*** Extracted records

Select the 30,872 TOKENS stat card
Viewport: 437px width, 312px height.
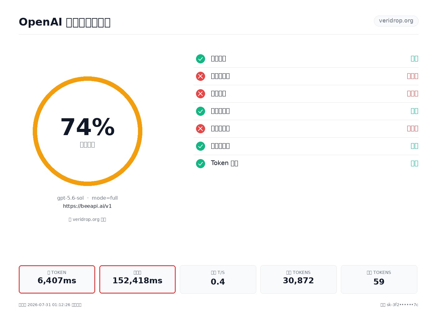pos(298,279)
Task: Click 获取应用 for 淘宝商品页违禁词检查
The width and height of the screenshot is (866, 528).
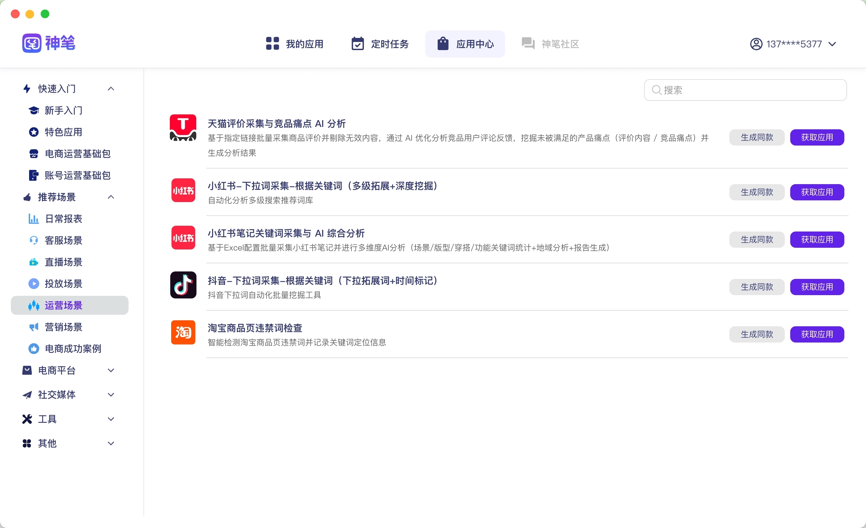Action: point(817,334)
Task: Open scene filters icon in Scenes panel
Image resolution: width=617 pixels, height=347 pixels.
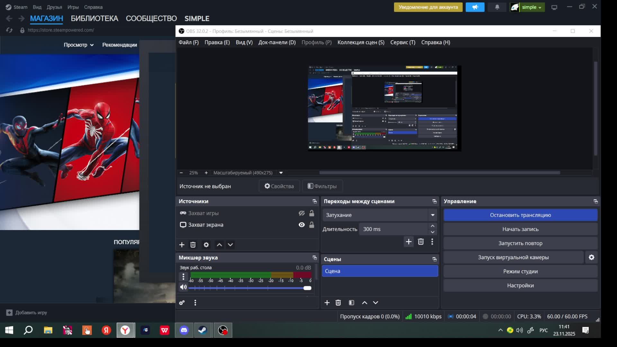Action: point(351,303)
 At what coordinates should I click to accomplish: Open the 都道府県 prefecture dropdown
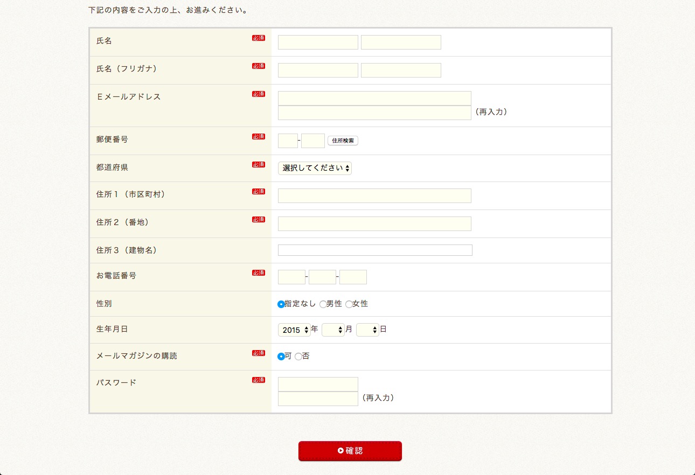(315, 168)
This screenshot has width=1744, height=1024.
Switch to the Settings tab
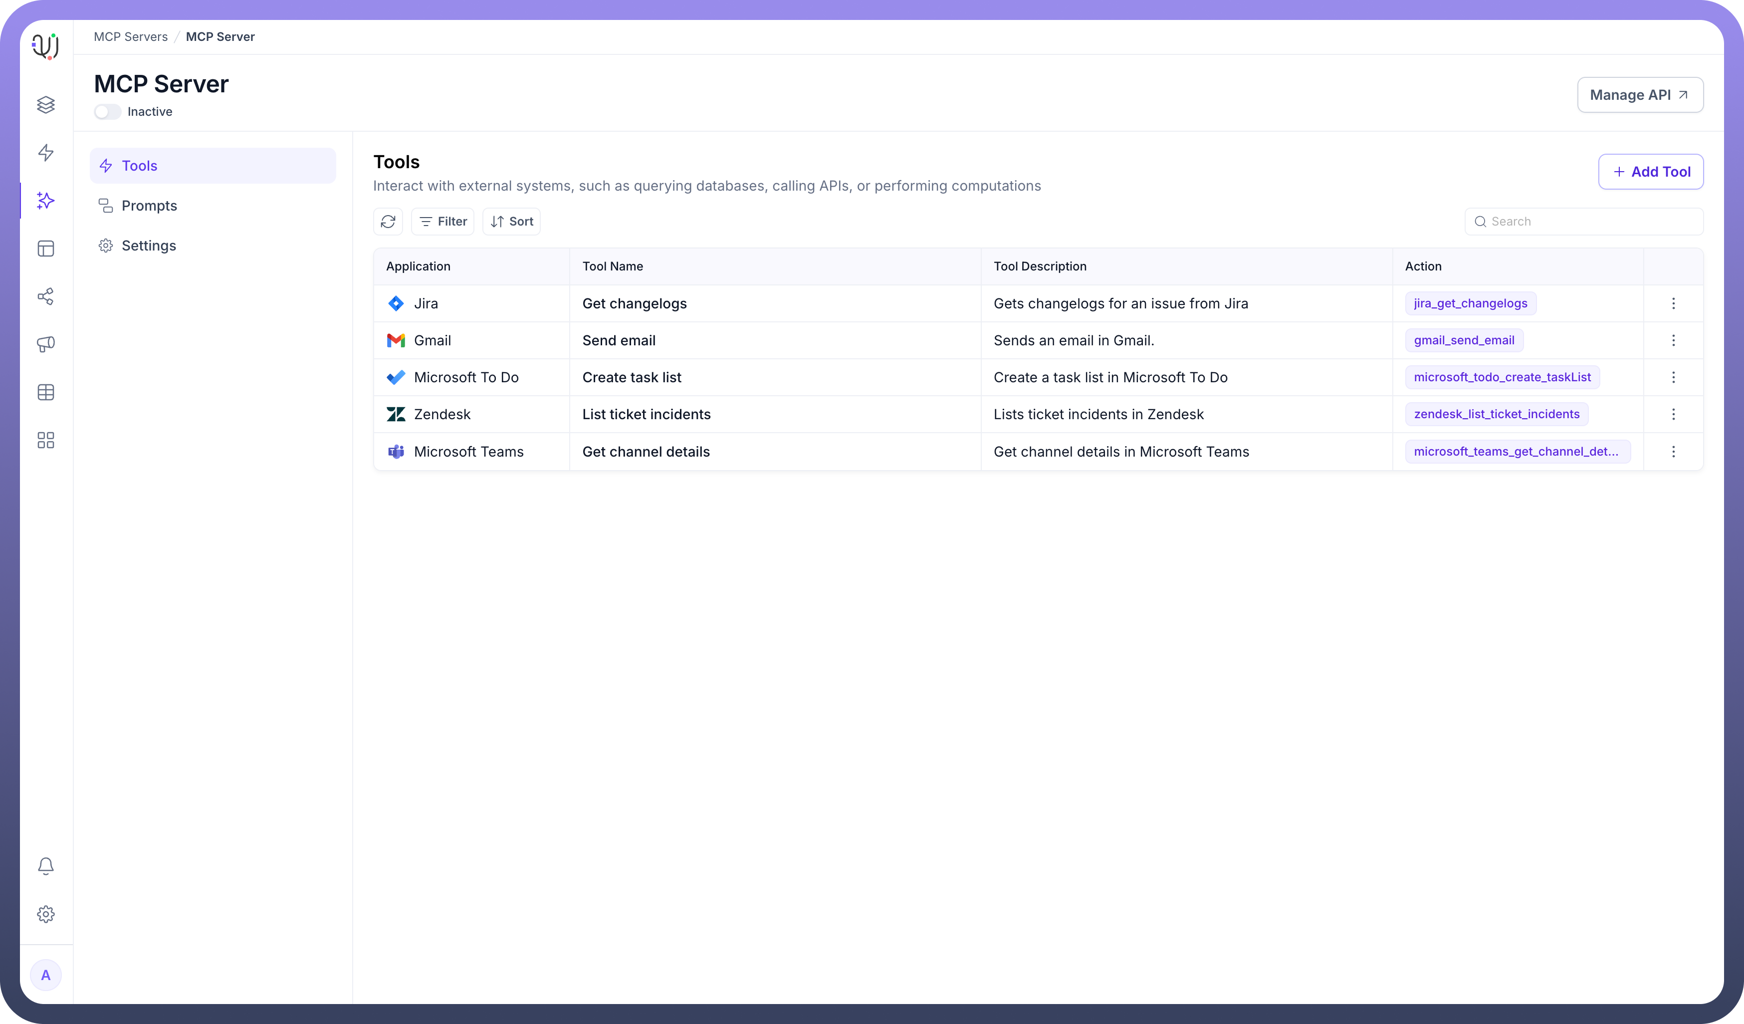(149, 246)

******
*** Extracted records

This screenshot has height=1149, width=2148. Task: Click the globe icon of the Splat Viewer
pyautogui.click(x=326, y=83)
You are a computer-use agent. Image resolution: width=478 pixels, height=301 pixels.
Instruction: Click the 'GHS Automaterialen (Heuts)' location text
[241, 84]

******
*** Extracted records

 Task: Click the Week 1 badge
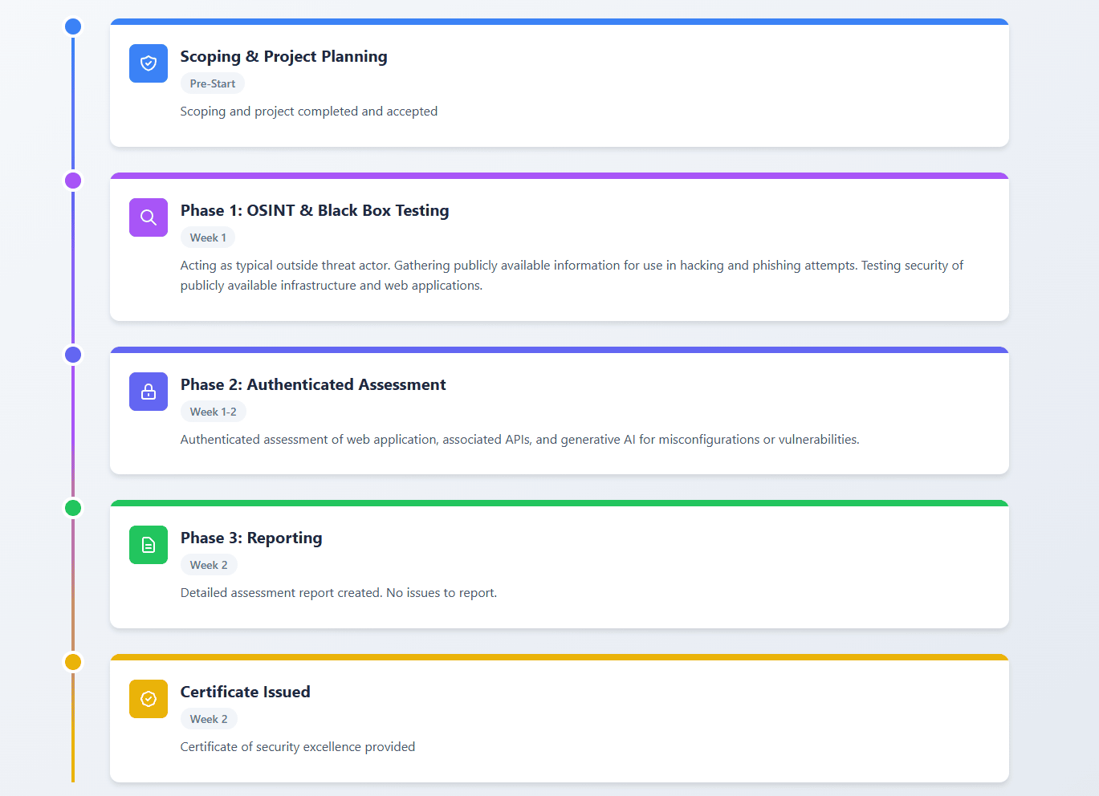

******

Objective:
Reproduce the part of the data that opens with the line containing "Select the 30,872 TOKENS stat card" and closes with the line containing "Action: point(351,303)", substituting "summary card" for "stat card" and changing nothing else. Leave the pictures out.

Solved problem:
Select the 30,872 TOKENS summary card
Viewport: 437px width, 312px height.
pos(298,279)
Task: Click 获取应用 for 淘宝商品页违禁词检查
The width and height of the screenshot is (866, 528).
Action: point(817,334)
Task: Open scene filters icon in Scenes panel
Image resolution: width=617 pixels, height=347 pixels.
Action: point(351,303)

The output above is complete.